**Work to be completed:**
Within the data that follows, set down exactly the lines from the one containing "You are a computer-use agent. The image size is (1556, 784)." through the one containing "Click the 'COOK", both ends included.

**The data:**
..........
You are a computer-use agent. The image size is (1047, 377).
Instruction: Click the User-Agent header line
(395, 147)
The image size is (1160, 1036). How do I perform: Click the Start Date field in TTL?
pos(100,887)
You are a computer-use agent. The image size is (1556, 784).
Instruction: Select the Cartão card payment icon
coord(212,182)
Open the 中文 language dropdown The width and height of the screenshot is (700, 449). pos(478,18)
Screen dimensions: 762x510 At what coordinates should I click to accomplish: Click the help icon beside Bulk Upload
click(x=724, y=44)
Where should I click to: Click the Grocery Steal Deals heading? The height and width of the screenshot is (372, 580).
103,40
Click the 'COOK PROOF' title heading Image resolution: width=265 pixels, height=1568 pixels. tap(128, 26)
..........
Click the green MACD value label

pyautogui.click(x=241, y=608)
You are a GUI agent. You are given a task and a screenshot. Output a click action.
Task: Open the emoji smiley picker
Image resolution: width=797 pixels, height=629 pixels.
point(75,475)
..........
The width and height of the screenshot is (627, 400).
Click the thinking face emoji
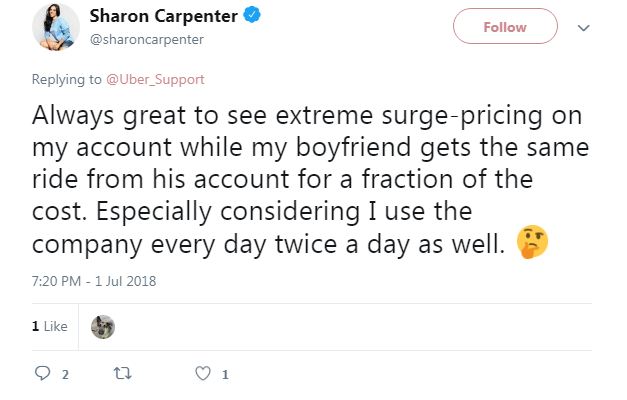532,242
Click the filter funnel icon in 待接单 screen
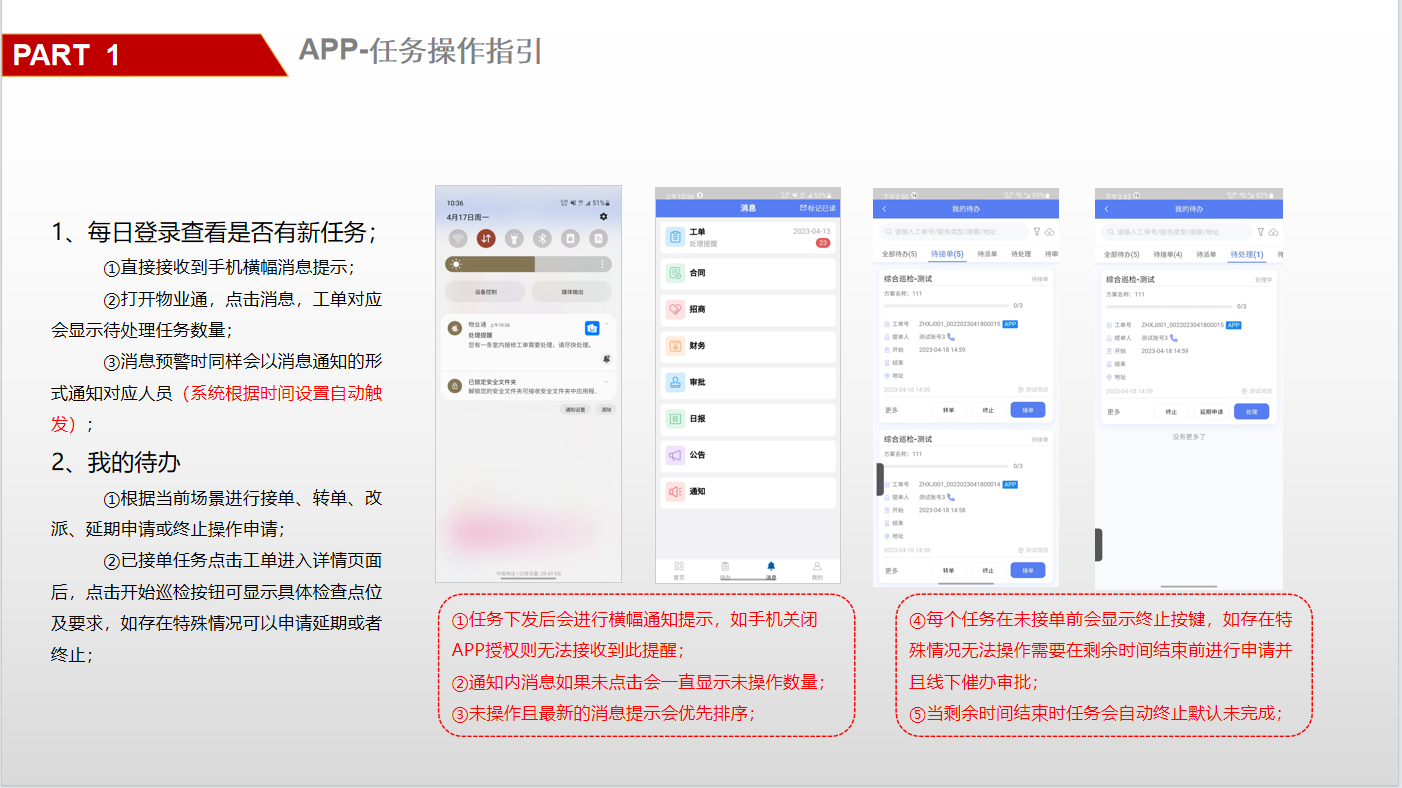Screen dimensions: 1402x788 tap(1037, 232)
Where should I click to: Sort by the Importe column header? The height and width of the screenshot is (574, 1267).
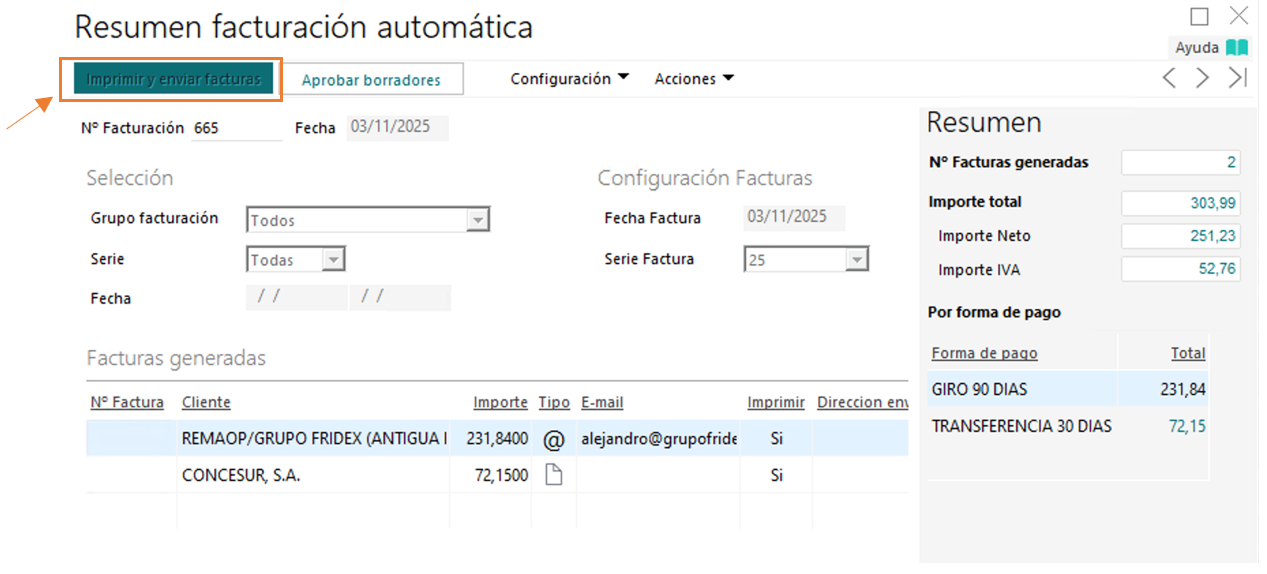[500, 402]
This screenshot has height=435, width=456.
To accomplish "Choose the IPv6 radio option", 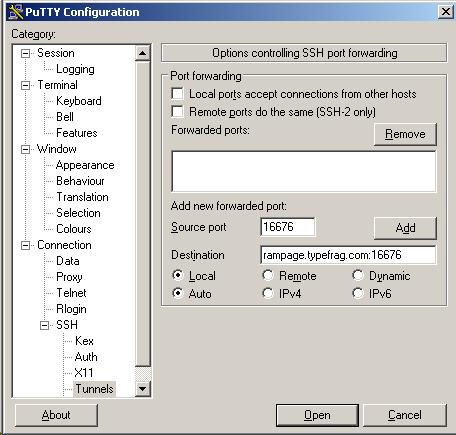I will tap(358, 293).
..........
**Task answer:**
You are a computer-use agent. The image size is (1556, 784).
Instruction: Select the Cartão card payment icon
coord(212,182)
Open the 中文 language dropdown The width and height of the screenshot is (700, 449). pos(478,18)
Screen dimensions: 762x510 At what coordinates should I click to accomplish: Click the help icon beside Bulk Upload
click(x=724, y=44)
Where should I click to: Click the Grocery Steal Deals heading? The height and width of the screenshot is (372, 580).
103,40
Click the 'COOK PROOF' title heading Image resolution: width=265 pixels, height=1568 pixels. tap(128, 26)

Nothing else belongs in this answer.